Le Train Internationale

Well, SJ officially broke up with me this weekend. The relationship was getting too stressful with the job and everything, which I understand. She nonetheless scheduled a lunch for us for Sunday.The weekend itself was ho-hum, which is how I wanted it. I was so exhausted, I thought I was anemic this weekend. I couldn’t wake up, and I couldn’t go to sleep. Besides, whenever I slept, it was filled with nightmares involving me having to fix some situation. So I’d go to sleep late and wake up at 5:45 on Saturday morning. Yes, I woke up that early when I coulda slept in. Coffee didn’t help. Tea didn’t do anything. I was dazed tooling with the computer.

I did end up getting off my butt and made a decent dinner. SJ had given me some plums. I improvised and made a pretty darn good plum sauce, which I tossed with some beer tempura pork. I made my entire building smell like great Chinese cooking.

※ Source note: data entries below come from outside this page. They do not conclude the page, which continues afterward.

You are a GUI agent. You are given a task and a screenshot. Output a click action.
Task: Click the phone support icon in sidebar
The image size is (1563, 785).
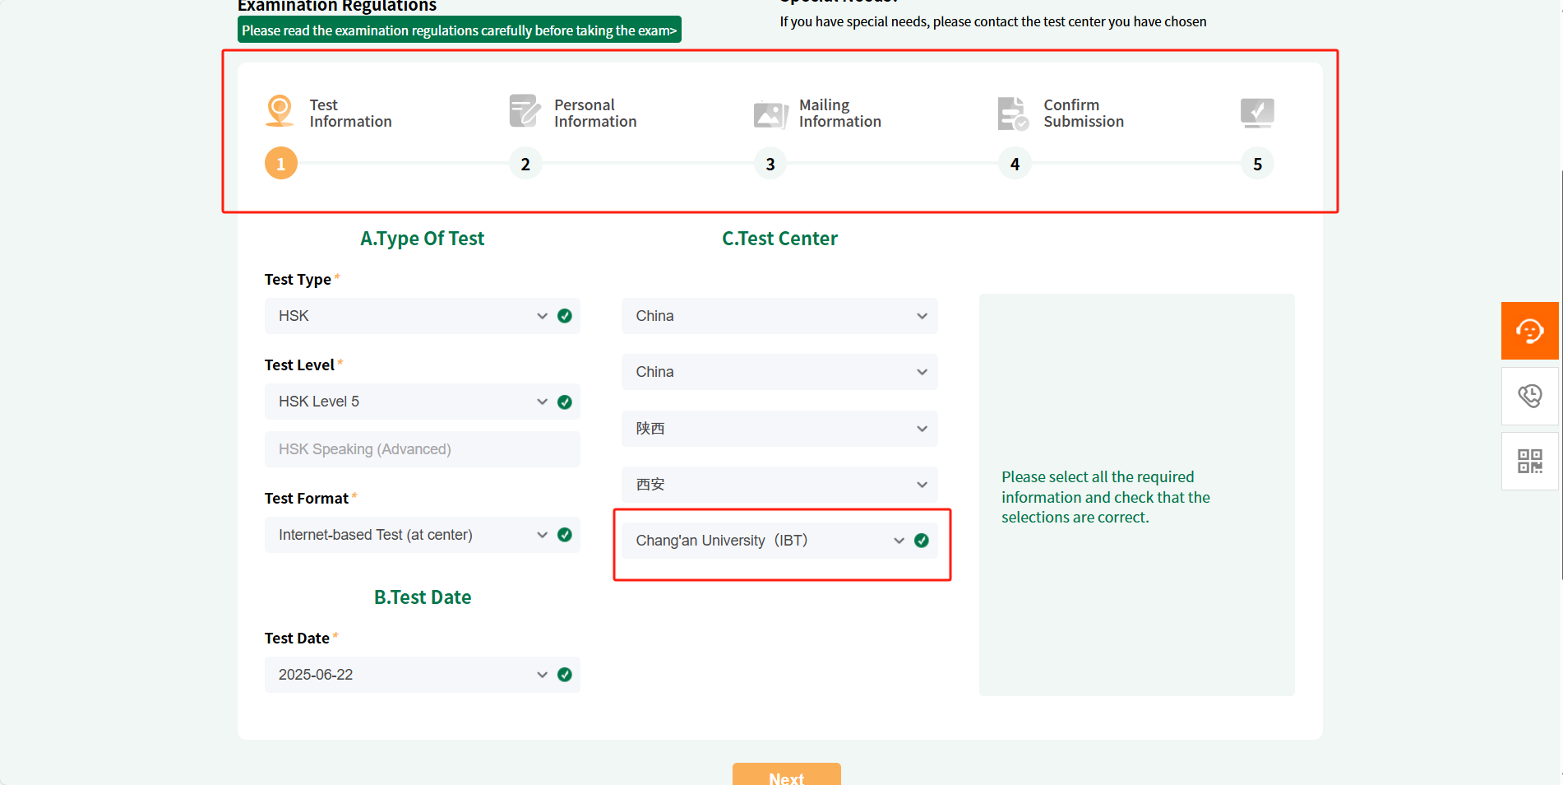point(1529,396)
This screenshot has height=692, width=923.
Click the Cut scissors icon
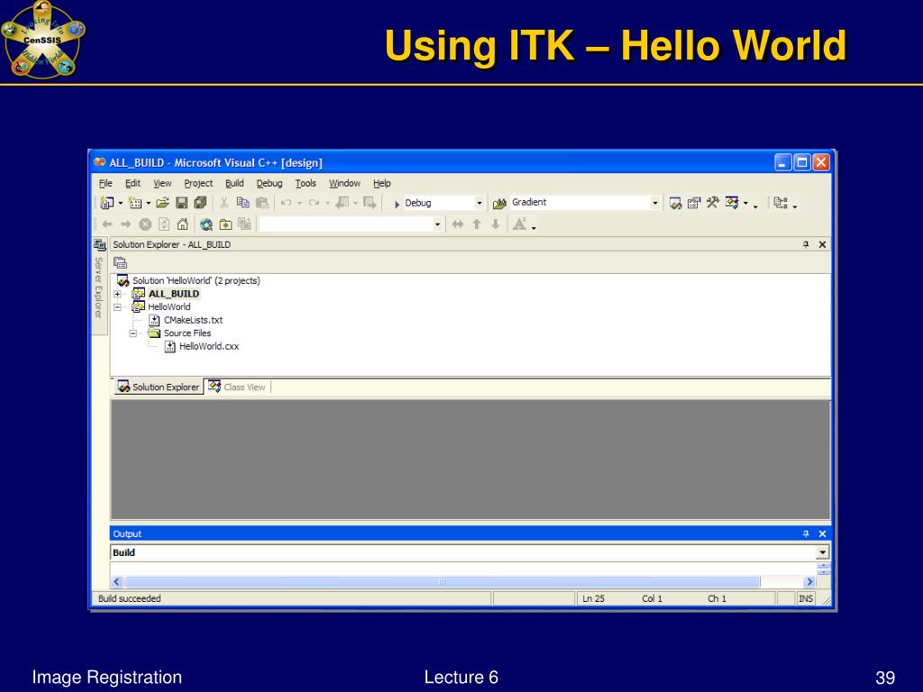pyautogui.click(x=224, y=203)

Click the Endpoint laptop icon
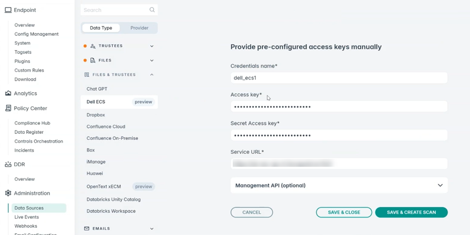coord(8,10)
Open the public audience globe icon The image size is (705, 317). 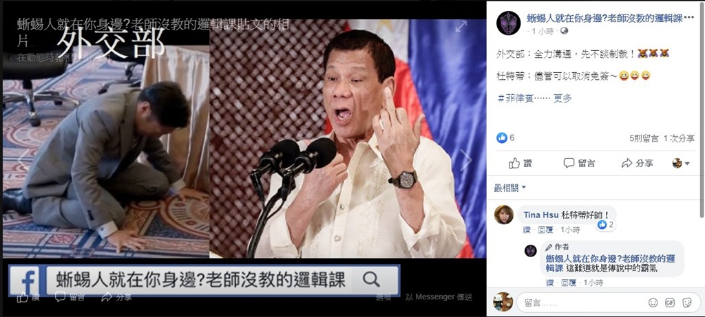pos(565,31)
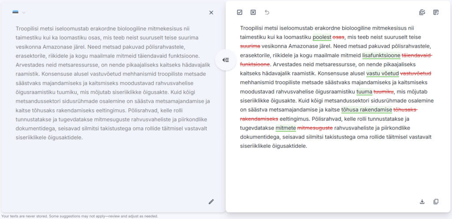Click the suggestion 'vastu võetud'

[x=382, y=73]
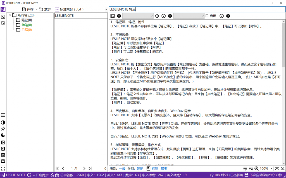
Task: Click the jump-to-bottom icon at bottom right
Action: point(283,168)
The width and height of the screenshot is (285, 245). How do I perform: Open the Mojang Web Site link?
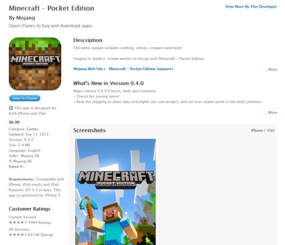[88, 69]
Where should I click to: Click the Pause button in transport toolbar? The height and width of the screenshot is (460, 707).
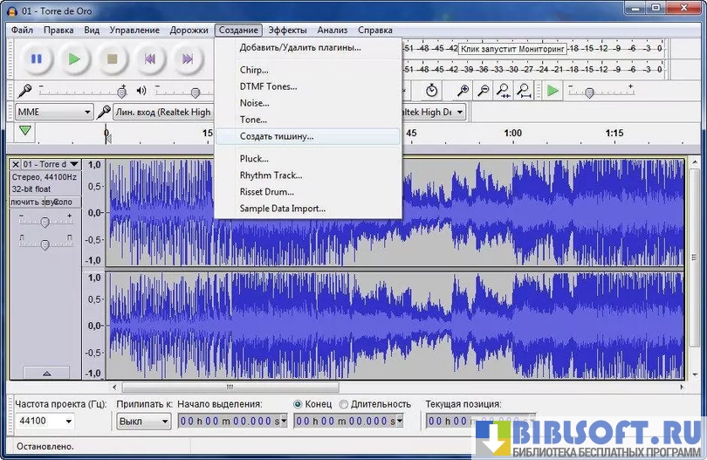pos(37,59)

After doing laundry and doing a much needed clean up of my place, I met SJ in Beomgye for lunch Sunday. I ended up wearing something too warm for this weather. It was humid and hot, and even turned into rain. I was wearing a white button down with a black t-shirt underneath, topped with a sports coat. While we sat at the BBQ chicken place, SJ suggested I get more casual. So I took everything off the top of my body and put the white shirt on by itself. Right in the middle of the restaurant.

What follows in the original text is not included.